別の見方をすると、700万円を超えたビットコインが10日足らずで150万円以上急落したのは、やはり仮想通貨に対する信頼性の低さも影響したと考えられる。
ビットコインの存在はすでに誰しもが知るところだが、当初の予想に比べると、ビットコインは実社会で「通貨」として利用されていない。ほとんど普及が進んでおらず、日本でも一部の大手家電量販店などで利用できるようになるなど話題になったのは一時的だった。
このような状況の中、仮想通貨は今後値上がりしていく可能性はあるのだろうか。

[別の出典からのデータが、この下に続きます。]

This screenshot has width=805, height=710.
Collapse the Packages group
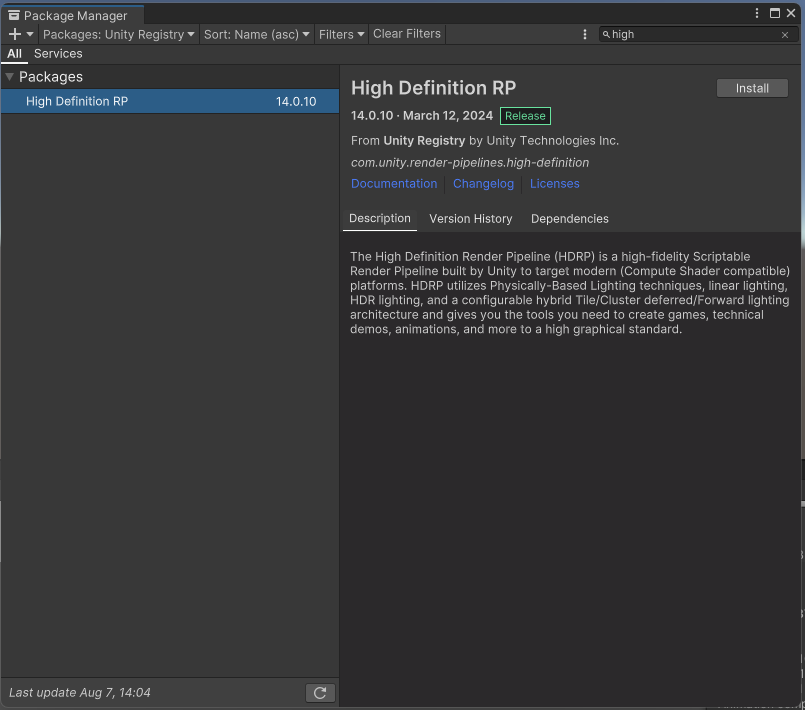(10, 77)
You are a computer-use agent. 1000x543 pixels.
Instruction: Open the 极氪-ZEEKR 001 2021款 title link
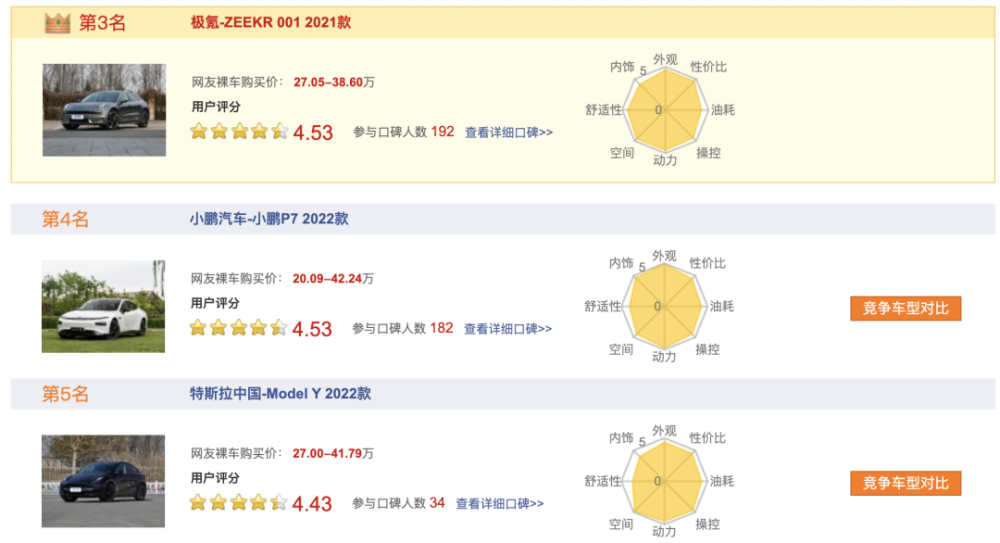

正直なところ、誰にもそのことは読めないし、投資の専門家が言うことも、必ず当たるというわけではない。
ただし、コインベースの上場のような、値上がりの期待感が高まりそうなトピックが仮想通貨業界にないわけではない。たとえばその1つが「ビットコインETF」だ。
ビットコインETFとは、ビットコインを投資対象に含んだ上場投資信託のことを指す。もし、ビットコインETFがアメリカの証券取引所で取り扱われるようになれば、仮想通貨交換所で口座を持っていない人でも間接的に仮想通貨に投資をすることができるようになり、仮想通貨市場の裾野が広がる。
仮想通貨、いまはまだ「ハイリスク」の投資手法
注目度が高まっている仮想通貨だが、いまはまだ「ハイリスク」の投資手法だと言わざるを得ない。株式投資に比べると、何が下落要素になり、何が上昇要素になるのかが不透明だ。仮想通貨に投資するかどうかは、この点をよく念頭に置いて考えたい。